- **GOAL OF THE EXERCISE**: Nothing outside the range below should be printed. Output exactly the lines from the line with "[Pro ENG logo] (373, 2485)" to the line with "Renew membership (359, 2198)", both included.

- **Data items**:
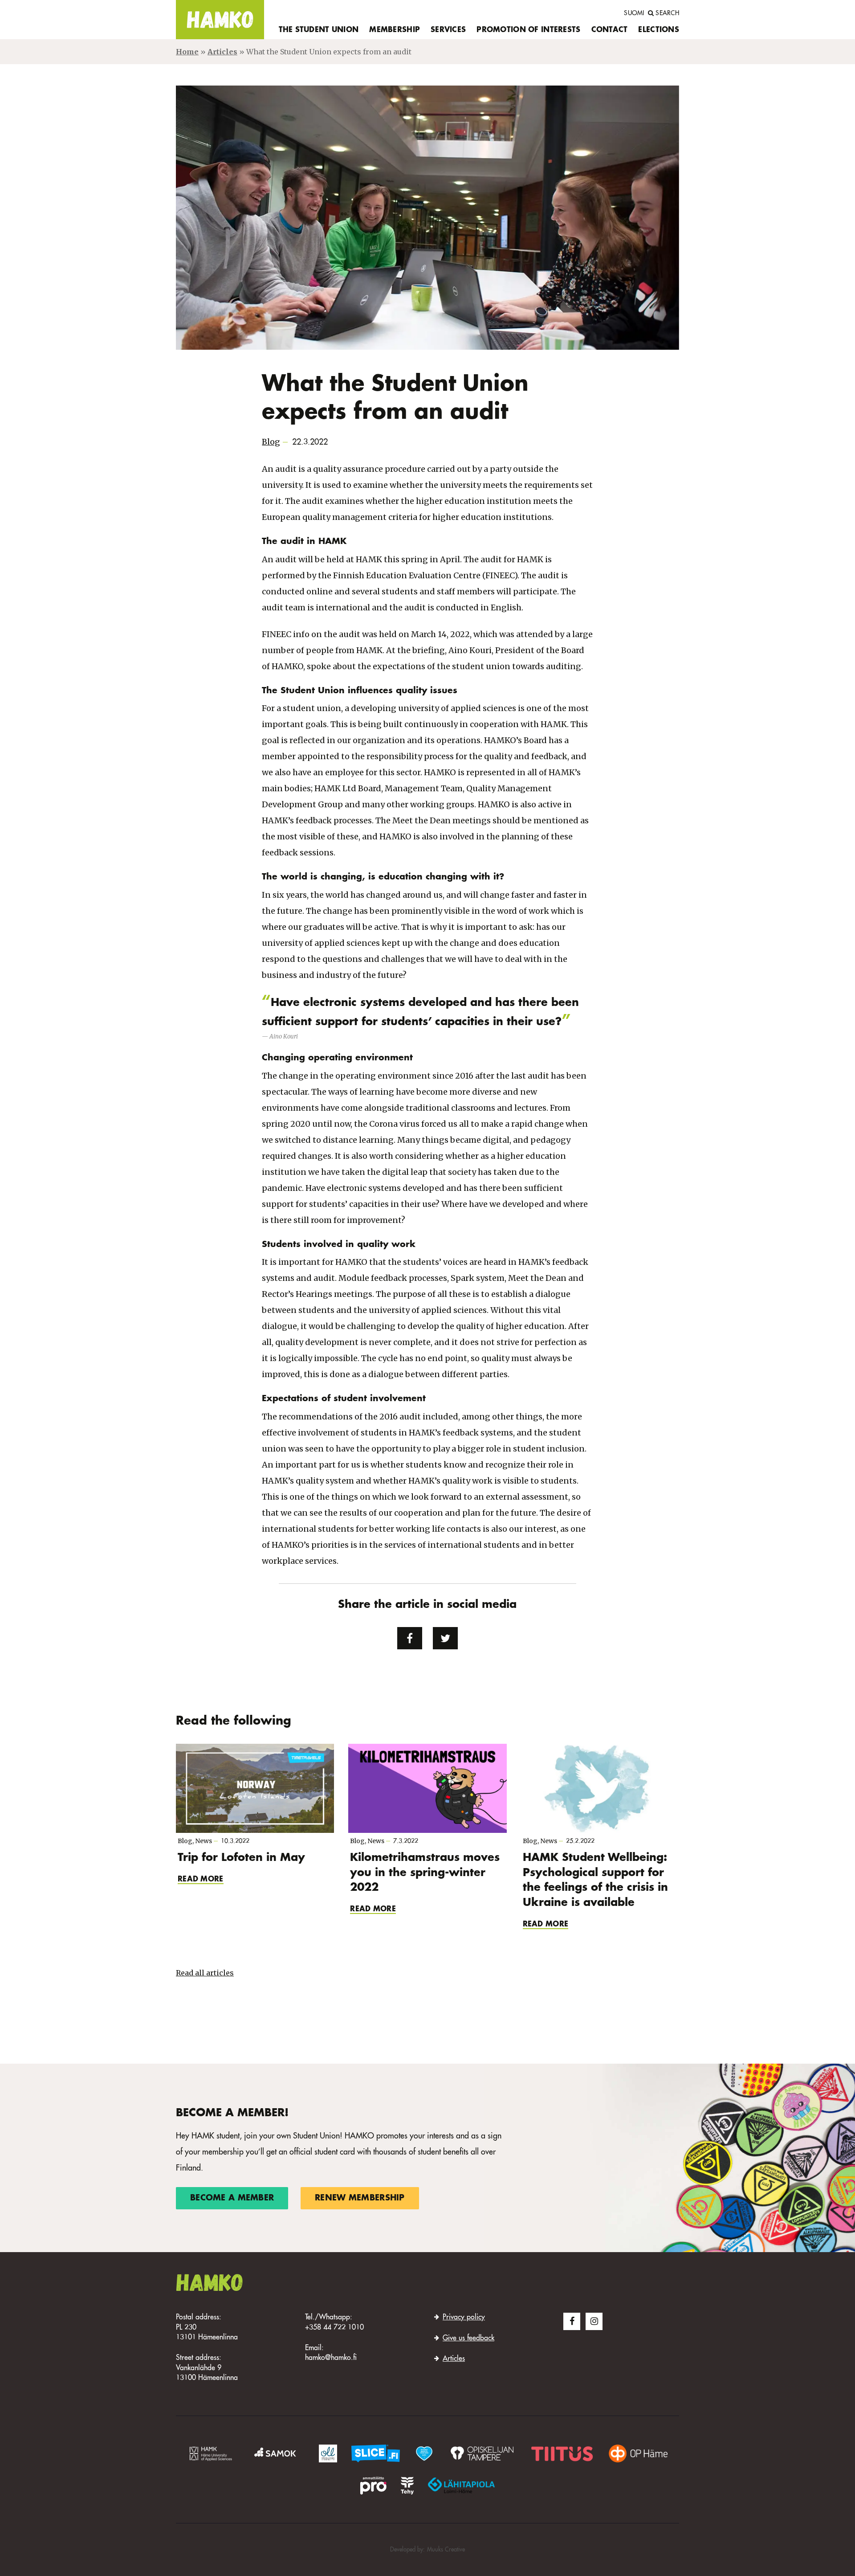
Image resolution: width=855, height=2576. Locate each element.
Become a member (232, 2198)
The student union (319, 30)
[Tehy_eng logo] (407, 2485)
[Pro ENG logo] (373, 2485)
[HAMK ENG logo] (210, 2453)
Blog (271, 442)
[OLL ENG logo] (328, 2453)
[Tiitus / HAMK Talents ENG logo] (562, 2453)
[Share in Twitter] (445, 1638)
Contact (609, 30)
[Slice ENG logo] (375, 2453)
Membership (394, 30)
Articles (222, 51)
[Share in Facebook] (409, 1638)
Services (448, 30)
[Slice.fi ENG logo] (424, 2453)
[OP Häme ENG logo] (638, 2453)
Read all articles (205, 1972)
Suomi (634, 13)
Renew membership (359, 2198)
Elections (658, 30)
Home (187, 51)
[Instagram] (594, 2321)
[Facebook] (571, 2321)
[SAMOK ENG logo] (276, 2453)
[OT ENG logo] (481, 2453)
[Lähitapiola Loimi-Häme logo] (461, 2485)
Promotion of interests (528, 30)
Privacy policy (464, 2317)
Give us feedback (468, 2338)
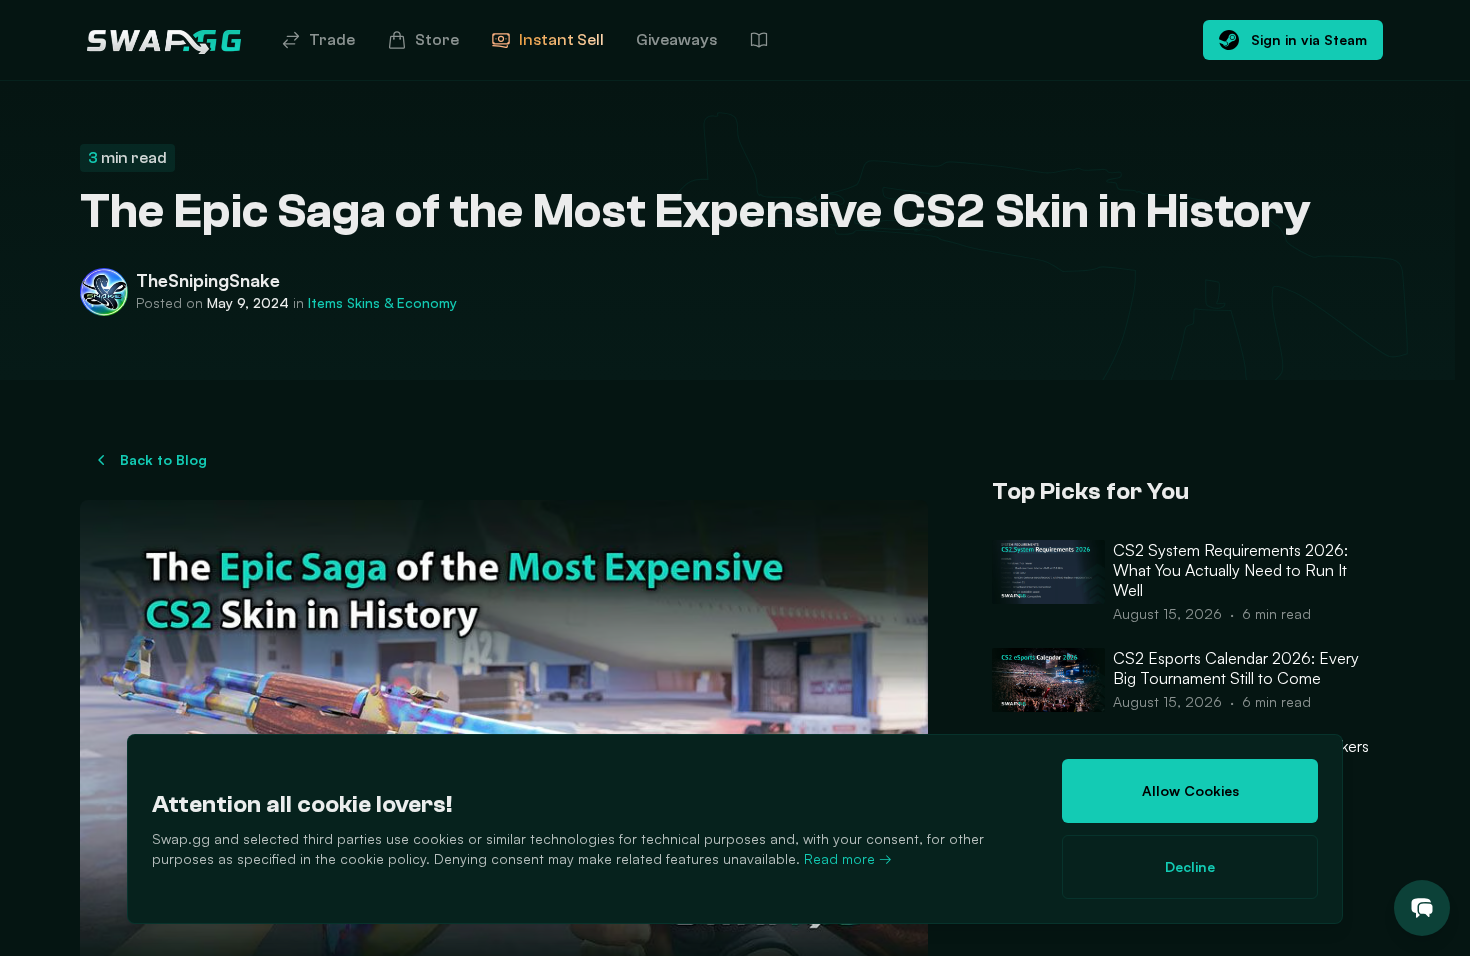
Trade (332, 40)
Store (437, 40)
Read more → (848, 858)
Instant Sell (561, 40)
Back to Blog (163, 459)
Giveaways (676, 40)
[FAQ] (759, 40)
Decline (1190, 866)
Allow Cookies (1190, 790)
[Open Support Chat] (1422, 908)
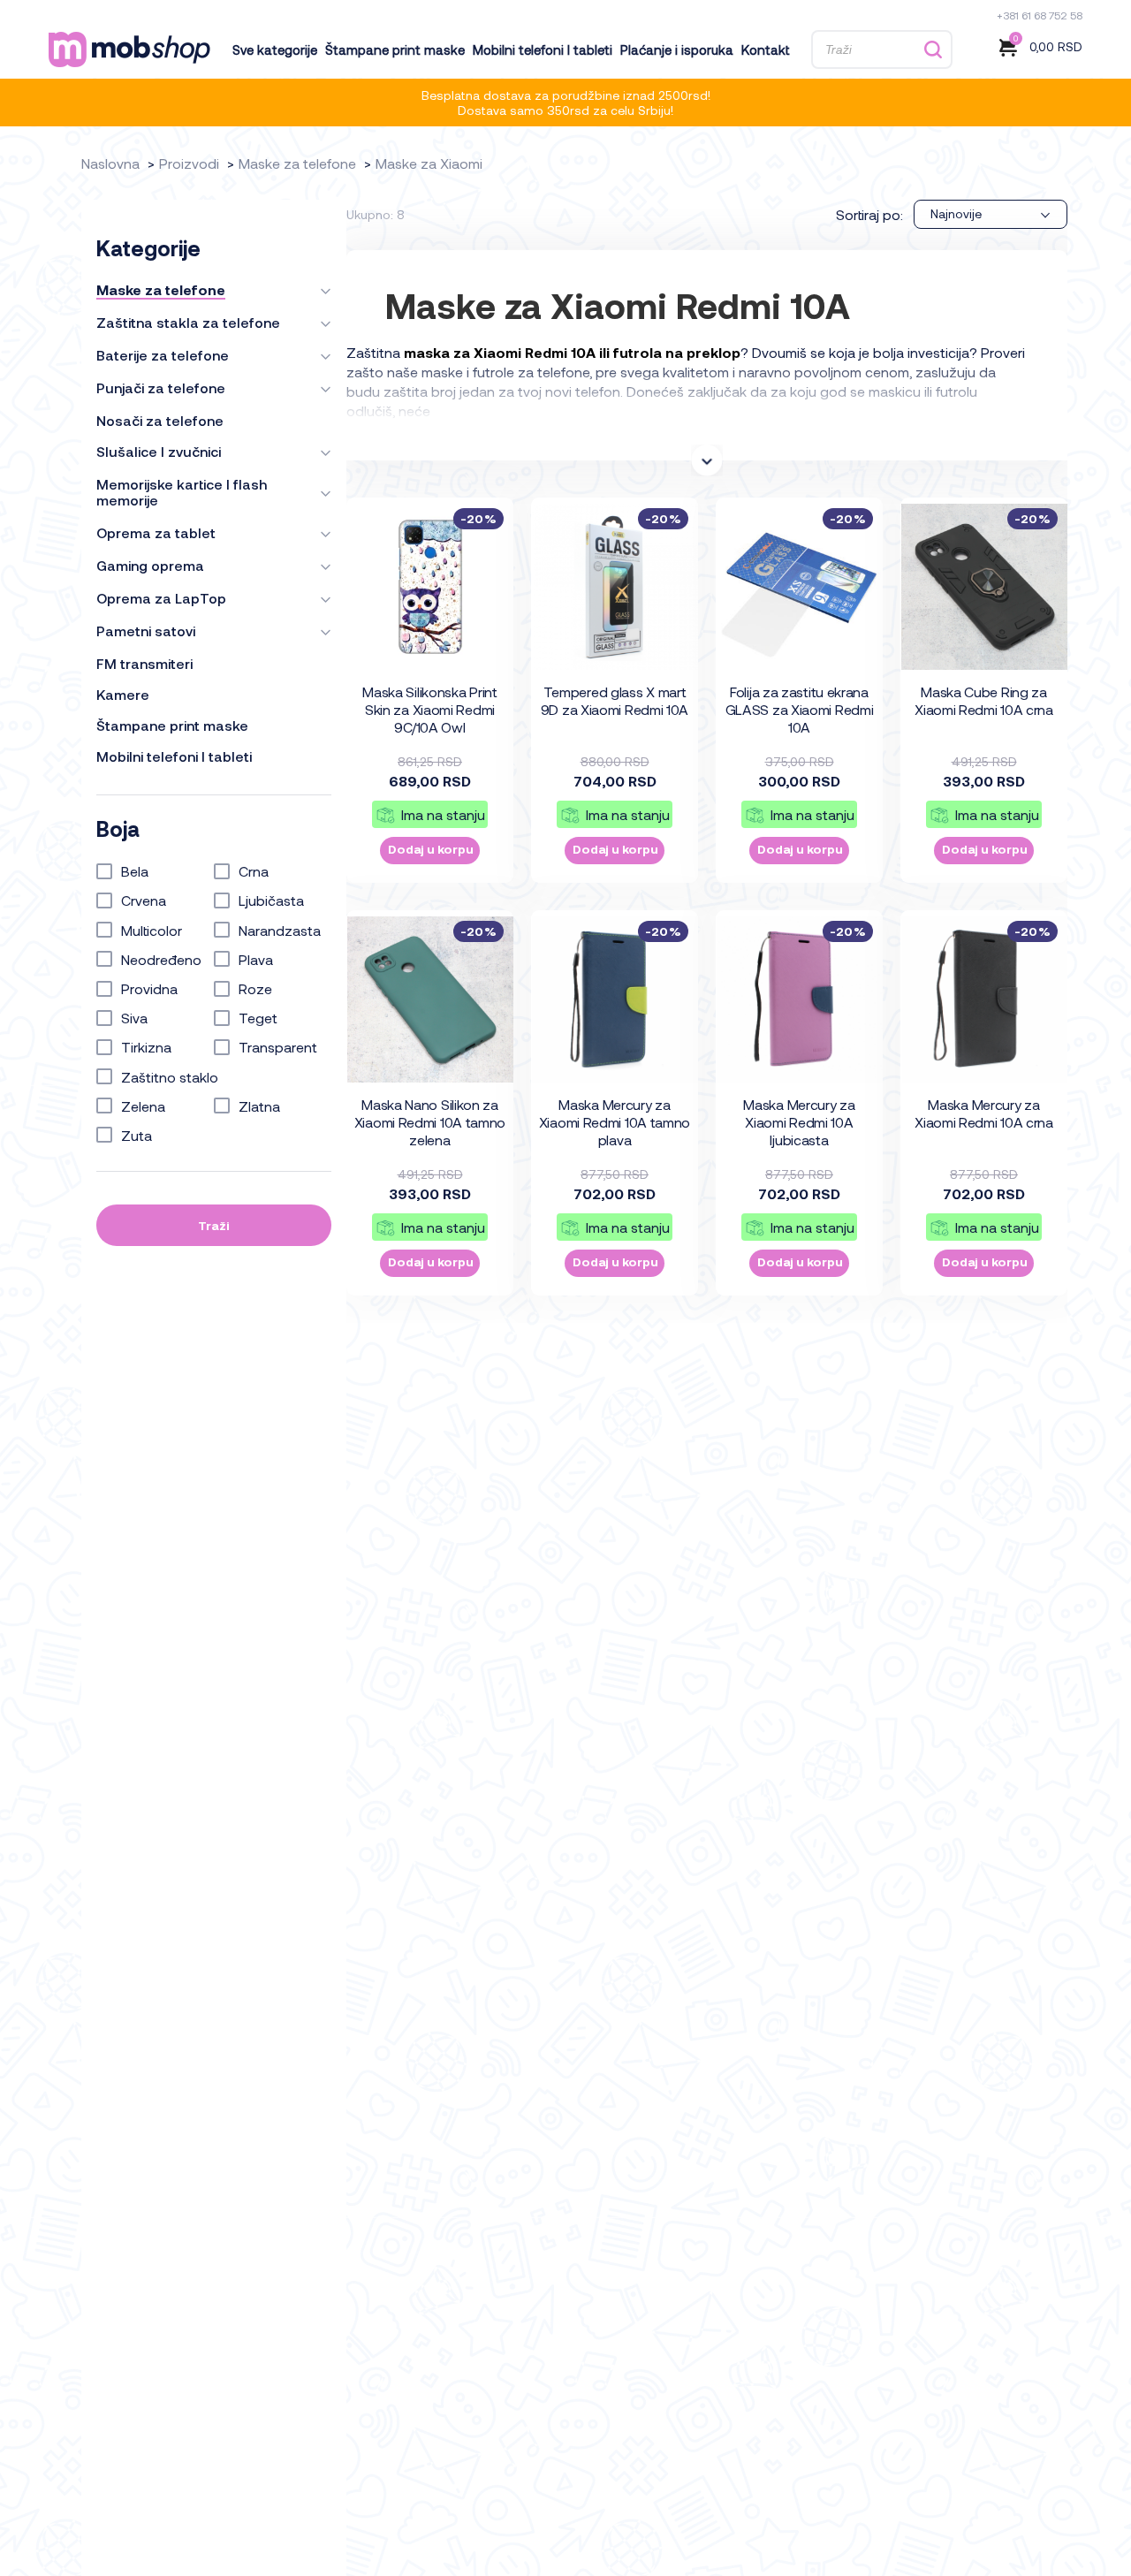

- **EXERCISE OUTPUT**:
[Pro ENG logo] (373, 2485)
[HAMK ENG logo] (210, 2453)
Blog (271, 442)
[OLL ENG logo] (328, 2453)
[Tiitus / HAMK Talents ENG logo] (562, 2453)
[Share in Twitter] (445, 1638)
Contact (609, 30)
[Slice ENG logo] (375, 2453)
Membership (394, 30)
Articles (222, 51)
[Share in Facebook] (409, 1638)
Services (448, 30)
[Slice.fi ENG logo] (424, 2453)
[OP Häme ENG logo] (638, 2453)
Read all articles (205, 1972)
Suomi (634, 13)
Renew membership (359, 2198)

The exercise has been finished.